ACTION ITEM - Could you convert the items below into a numbered list, one line per number, with blank lines left out?

INPUT MATERIAL -
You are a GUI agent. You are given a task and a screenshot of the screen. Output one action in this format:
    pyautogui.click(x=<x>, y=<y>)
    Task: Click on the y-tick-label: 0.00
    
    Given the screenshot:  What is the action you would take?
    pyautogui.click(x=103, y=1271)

EXERCISE OUTPUT -
1. You are a GUI agent. You are given a task and a screenshot of the screen. Output one action in this format:
2.     pyautogui.click(x=<x>, y=<y>)
3.     Task: Click on the y-tick-label: 0.00
4.     Given the screenshot:  What is the action you would take?
5.     pyautogui.click(x=103, y=1271)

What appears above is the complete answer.